REQUIREMENT 1 →
From the theater review, retype everything from "It is Freeman, however, who" down to "by Paulie Jenkins.".
REQUIREMENT 2 →
List every performer the theater review names as appearing on stage in "Howard Crabtree's When Pigs Fly."
### TEXT UNDER STUDY
“Howard Crabtree’s When Pigs Fly” and “I Must Be Mr. Boswell”
By Dany Margolies/Associate Editor
Dressed for excess
On the very surface, “Howard Crabtree’s When Pigs Fly” is five men in drag.
For those willing to look, listen and think, however, this musical revue is a world populated by the cheeriest of messengers conveying the weightiest of messages. It satirizes — and satyrizes — politics, normalcy, the straight world, the gay world and the world in which it all comes together — the theater.
“Conceived by” Howard Crabtree and Mark Waldrop, with sketches and lyrics by Waldrop, music by Dick Gallagher and costumes by Crabtree, the show follows Crabtree as he tries for a career in the theater — primarily as a costumer.
We meet Crabtree (Christopher Carothers) as he is being reprimanded by his high school teacher/counselor, Miss Roundhole (David Pevsner). Crabtree is dressed as his idea of “Dream Curly,” the dancing version of the lead role in “Oklahoma.” She of no imagination wears a frumpy flowered dress that surrounds her amorphous breasts, with a gray topknot, gray sweater and sagging nylons.
When Crabtree’s imagination triumphs by play’s end, he’s dressed once again as Curly, but in the professional quality costume he’s fought to create.
Those costumes, and the many in between, come from a child’s imagination and an adult’s skill. Headdresses look like confection, including sugary 18th century wigs and cotton-candy clown hair. An underwater mermaid’s hair floats upward, until the grumpy impersonator (Loren Freeman) steps out of the suspended tresses. It may be a while, however, until we can look at hot pink again.
The songs (yes, people like songs to go with the costumes) range from political satire to plain punny. Jim J. Bullock sings a torch song trilogy — longing for Newt, Strom and Rush and the best they have to offer (they’re short songs). Pevsner and Blake Hammond sing and dance the Vaudevillian “Light in the Loafers,” with tiny lightbulbs on their shoes choreographed to twinkle timely.
The casting invites the audience to be open-minded and pleasantly surprised. Despite his television persona, Bullock sings with intelligence and craft. Despite his deceptive heft, Hammond moves as lightly as Astaire.
It is Freeman, however, who seems to know, whichever role he is playing, that the only place to go when one is so far “over the top” is directly to the heart.
Choreographer Keith Cromwell makes a laugh-a-step pastiche out of Broadway biggest clichs. Cheery lighting is by Paulie Jenkins.
“Howard Crabtree’s When Pigs Fly” plays the Coronet Theatre, 366 N. La Cienega. Tel. 310.657.7377.
Something to speak of
In 18th century England, people put their intellect into English. With no technology to speak of, the brilliant minds of the day played with language — writing, speaking, sharing ideas, even imagining the technology that would wait for our century.
######
### SUPPLIED INFORMATION
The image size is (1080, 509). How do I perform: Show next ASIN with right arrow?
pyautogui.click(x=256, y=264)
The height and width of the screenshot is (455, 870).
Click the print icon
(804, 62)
######
### SUPPLIED INFORMATION
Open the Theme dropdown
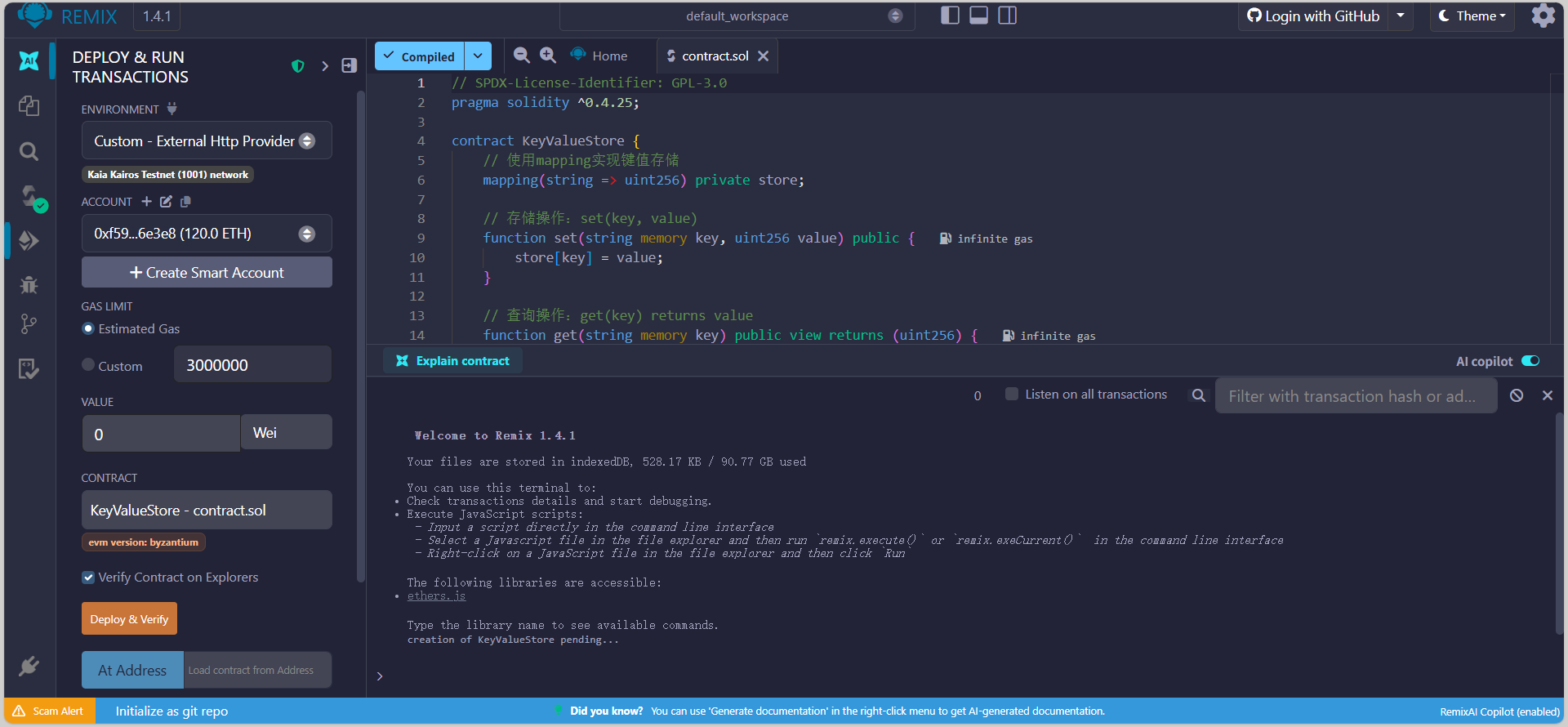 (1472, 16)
######
WRITTEN SOLUTION 1 →
It is Freeman, however, who seems to know, whichever role he is playing, that the only place to go when one is so far “over the top” is directly to the heart.
Choreographer Keith Cromwell makes a laugh-a-step pastiche out of Broadway biggest clichs. Cheery lighting is by Paulie Jenkins.

WRITTEN SOLUTION 2 →
Christopher Carothers
David Pevsner
Loren Freeman
Jim J. Bullock
Blake Hammond